++++ BRANO DI RIFERIMENTO

Poi, a vent’anni vinsi un concorso per cantautori ed ebbi un contratto discografico con una piccola etichetta di Pistoia.
Fu allora che cominciai a scoprire i paesaggi magnifici della Toscana e dell’Umbria, a conoscere persone diverse, a sentire storie che trascendevano dalla mia quotidianità, dalla normalità di un ragazzo di provincia a cui le nebbie della Pianura Padana calzavano strette.
Mi resi conto del fatto che la nostra società sia un acquario, dove i pesci grandi si cibano di quelli più piccoli, in cui se sei uno degli ultimi o difendi chi sta ai margini, finisci per diventare cibo per chi cerca, invece, di emergere.

++++++++
++++ VOCI FORNITE

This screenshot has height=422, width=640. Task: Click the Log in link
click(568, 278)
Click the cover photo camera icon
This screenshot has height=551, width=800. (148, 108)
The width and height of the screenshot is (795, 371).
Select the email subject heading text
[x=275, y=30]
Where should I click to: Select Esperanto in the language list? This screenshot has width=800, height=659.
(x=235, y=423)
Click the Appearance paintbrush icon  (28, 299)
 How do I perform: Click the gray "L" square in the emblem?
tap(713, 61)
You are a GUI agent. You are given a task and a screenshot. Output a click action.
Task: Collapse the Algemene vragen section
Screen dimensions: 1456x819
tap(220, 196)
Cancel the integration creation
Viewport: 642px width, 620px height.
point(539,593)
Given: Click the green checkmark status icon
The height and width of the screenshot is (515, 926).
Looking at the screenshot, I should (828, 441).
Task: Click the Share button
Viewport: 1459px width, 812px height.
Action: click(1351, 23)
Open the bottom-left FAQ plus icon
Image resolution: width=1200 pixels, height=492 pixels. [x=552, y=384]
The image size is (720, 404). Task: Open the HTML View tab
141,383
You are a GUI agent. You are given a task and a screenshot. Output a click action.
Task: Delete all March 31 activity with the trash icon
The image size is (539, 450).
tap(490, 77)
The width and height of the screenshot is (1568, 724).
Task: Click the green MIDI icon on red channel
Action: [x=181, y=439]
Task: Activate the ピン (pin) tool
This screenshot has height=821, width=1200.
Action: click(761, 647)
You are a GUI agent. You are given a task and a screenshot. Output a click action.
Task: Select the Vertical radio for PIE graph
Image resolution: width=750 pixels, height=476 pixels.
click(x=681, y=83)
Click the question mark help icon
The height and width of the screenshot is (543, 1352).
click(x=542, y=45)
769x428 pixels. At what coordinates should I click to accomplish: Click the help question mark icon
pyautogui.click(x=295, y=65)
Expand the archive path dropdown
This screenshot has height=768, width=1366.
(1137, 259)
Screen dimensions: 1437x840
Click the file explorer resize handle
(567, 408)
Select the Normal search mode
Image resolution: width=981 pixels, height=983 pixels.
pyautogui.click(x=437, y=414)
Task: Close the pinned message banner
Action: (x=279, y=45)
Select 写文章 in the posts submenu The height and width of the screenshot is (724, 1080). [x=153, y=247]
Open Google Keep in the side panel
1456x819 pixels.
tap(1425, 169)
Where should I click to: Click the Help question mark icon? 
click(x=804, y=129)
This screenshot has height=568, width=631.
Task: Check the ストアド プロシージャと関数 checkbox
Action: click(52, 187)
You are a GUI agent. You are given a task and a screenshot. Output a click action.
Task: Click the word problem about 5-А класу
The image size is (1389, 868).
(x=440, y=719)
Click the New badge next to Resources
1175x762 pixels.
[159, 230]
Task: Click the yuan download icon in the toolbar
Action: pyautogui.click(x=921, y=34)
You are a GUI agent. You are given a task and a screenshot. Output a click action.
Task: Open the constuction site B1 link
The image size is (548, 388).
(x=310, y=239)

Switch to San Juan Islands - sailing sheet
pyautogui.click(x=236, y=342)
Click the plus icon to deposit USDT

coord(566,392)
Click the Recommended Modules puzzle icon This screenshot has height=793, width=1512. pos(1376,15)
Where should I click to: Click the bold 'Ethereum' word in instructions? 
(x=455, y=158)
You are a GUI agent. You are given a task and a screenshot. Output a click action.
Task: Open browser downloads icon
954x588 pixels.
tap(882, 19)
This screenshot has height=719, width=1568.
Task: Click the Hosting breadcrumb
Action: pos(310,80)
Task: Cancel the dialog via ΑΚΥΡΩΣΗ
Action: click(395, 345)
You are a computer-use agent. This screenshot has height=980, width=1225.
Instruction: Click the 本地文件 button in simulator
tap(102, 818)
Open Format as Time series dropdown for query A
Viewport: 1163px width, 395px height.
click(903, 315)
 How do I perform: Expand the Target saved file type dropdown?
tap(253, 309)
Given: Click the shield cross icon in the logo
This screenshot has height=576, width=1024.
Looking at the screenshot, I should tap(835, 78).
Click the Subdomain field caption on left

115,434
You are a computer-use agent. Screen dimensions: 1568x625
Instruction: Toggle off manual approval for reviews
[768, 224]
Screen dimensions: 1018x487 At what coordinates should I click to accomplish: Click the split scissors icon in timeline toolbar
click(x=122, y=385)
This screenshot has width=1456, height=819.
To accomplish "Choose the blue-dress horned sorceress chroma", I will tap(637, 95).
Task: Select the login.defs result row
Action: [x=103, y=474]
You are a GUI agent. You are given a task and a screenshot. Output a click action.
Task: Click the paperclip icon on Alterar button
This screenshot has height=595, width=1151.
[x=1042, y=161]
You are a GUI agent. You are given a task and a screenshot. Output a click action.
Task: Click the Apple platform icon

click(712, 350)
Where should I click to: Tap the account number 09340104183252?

++++++++

- [COMPLETARE QUANTO SEGUE]
1. Citi per intero il brano sul giovane cantautore, senza modificarne alcuna parola.
2. Inserisca in una tabella Markdown con le colonne Numero e Voce soltanto la parte delle voci che si apre con la riga contenente "Click the plus icon to deposit USDT" e si chiude con quella contenente "(x=455, y=158)". Numeri ogni riga e tralasci quelle vuote.
Il brano e le voci non hanno alcun legame reciproco.

- [RISPOSTE AI COMPITI]
1.
Poi, a vent’anni vinsi un concorso per cantautori ed ebbi un contratto discografico con una piccola etichetta di Pistoia.
Fu allora che cominciai a scoprire i paesaggi magnifici della Toscana e dell’Umbria, a conoscere persone diverse, a sentire storie che trascendevano dalla mia quotidianità, dalla normalità di un ragazzo di provincia a cui le nebbie della Pianura Padana calzavano strette.
Mi resi conto del fatto che la nostra società sia un acquario, dove i pesci grandi si cibano di quelli più piccoli, in cui se sei uno degli ultimi o difendi chi sta ai margini, finisci per diventare cibo per chi cerca, invece, di emergere.

2.
| Numero | Voce |
|---|---|
| 1 | Click the plus icon to deposit USDT |
| 2 | coord(566,392) |
| 3 | Click the Recommended Modules puzzle icon This screenshot has height=793, width=1512. pos(1376,15) |
| 4 | Where should I click to: Click the bold 'Ethereum' word in instructions?  |
| 5 | (x=455, y=158) |